Israel has carried out retaliatory airstrikes since Hamas attacked communities in southern Israel on Oct. 7, killing over 1,400 civilians, including 30 Americans. 

Amash was a member of the U.S. House of Representatives from 2011 to 2021 and left the Republican Party in 2019 to join the Libertarian Party.

Palestinian officials noted that the Greek Orthodox Church of St. Porphyrius sheltered around 500 Muslims and Christians from Israeli bombings. Palestinian health officials claim as many as 16 of the victims were Christians. 

"The Palestinian Christian community has endured so much," Amash tweeted. "Our family is hurting badly. May God watch over all Christians in Gaza — and all Israelis and Palestinians who are suffering, whatever their religion or creed."

Fr. Issa Musleh of the Greek Orthodox Patriarchate in Bethlehem told Al Jazeera dozens were found injured as rescue efforts continue. Ibrahim Jahsan, a Christian residing in Gaza, had taken refuge in the church along with his pregnant wife and two young children. He told Al Jazeera that he believed that the church would provide a safe sanctuary during the conflict.

On Friday, a mass funeral was held in the church courtyard where the bodies, wrapped in white sheets, lay next to the debris that claimed their lives, The Guardian reported, noting that four of the deceased were small children.

Palestinian health officials report over 4,100 Palestinians killed since airstrikes began, with over 13,000 injured. 

In a joint statement, United Nations agencies called for a "humanitarian ceasefire, along with immediate, unrestricted humanitarian access throughout Gaza to allow humanitarian actors to reach civilians in need, save lives and prevent further human suffering." The agencies state that over 1.6 million people in Gaza are in critical need of humanitarian aid.

The Israeli government warned over 1 million people in northern Gaza last week to evacuate to southern Gaza as it readies for a potential ground invasion.

On Saturday, the first convoy of humanitarian assistance crossed into Gaza since the Hamas attack on Oct. 7. 

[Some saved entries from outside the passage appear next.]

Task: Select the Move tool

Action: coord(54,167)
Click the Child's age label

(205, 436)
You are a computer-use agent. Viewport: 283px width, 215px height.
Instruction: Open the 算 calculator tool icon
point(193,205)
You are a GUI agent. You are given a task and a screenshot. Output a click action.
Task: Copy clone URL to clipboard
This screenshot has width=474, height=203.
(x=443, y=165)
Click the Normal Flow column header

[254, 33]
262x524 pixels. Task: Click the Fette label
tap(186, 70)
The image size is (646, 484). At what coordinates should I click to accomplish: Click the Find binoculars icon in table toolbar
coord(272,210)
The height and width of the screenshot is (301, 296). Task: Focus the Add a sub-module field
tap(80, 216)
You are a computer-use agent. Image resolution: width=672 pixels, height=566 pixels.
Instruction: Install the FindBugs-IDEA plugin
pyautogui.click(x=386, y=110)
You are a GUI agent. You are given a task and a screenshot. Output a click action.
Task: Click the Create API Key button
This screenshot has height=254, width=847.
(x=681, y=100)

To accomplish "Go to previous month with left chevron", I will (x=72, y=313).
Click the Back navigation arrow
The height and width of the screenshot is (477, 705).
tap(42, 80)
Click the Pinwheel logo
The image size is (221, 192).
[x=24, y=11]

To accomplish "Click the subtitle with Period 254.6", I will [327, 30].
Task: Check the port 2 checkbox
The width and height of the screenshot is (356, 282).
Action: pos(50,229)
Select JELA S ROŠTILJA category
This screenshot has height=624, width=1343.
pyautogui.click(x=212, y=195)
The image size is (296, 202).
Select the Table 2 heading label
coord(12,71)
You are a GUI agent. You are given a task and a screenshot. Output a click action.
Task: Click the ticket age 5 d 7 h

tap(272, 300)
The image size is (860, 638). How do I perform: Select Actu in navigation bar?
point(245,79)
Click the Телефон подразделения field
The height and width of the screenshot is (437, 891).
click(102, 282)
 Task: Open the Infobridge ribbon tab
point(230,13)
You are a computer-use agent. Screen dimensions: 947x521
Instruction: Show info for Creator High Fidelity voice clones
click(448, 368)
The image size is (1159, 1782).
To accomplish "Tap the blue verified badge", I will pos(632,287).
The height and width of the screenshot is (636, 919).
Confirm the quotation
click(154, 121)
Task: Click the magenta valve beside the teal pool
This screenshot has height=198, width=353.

"The opening of this essential supply route was the result of days of diplomatic engagement at the highest levels," U.S. President Joe Biden said in a statement. "I made it clear from the outset of this crisis — in both my public statements and private conversations — that humanitarian assistance was a critical and urgent need that had to get moving, and I express my deep personal appreciation for the leadership of President Al-Sisi of Egypt, Prime Minister Netanyahu of Israel, and the United Nations to allow the resumption of this assistance."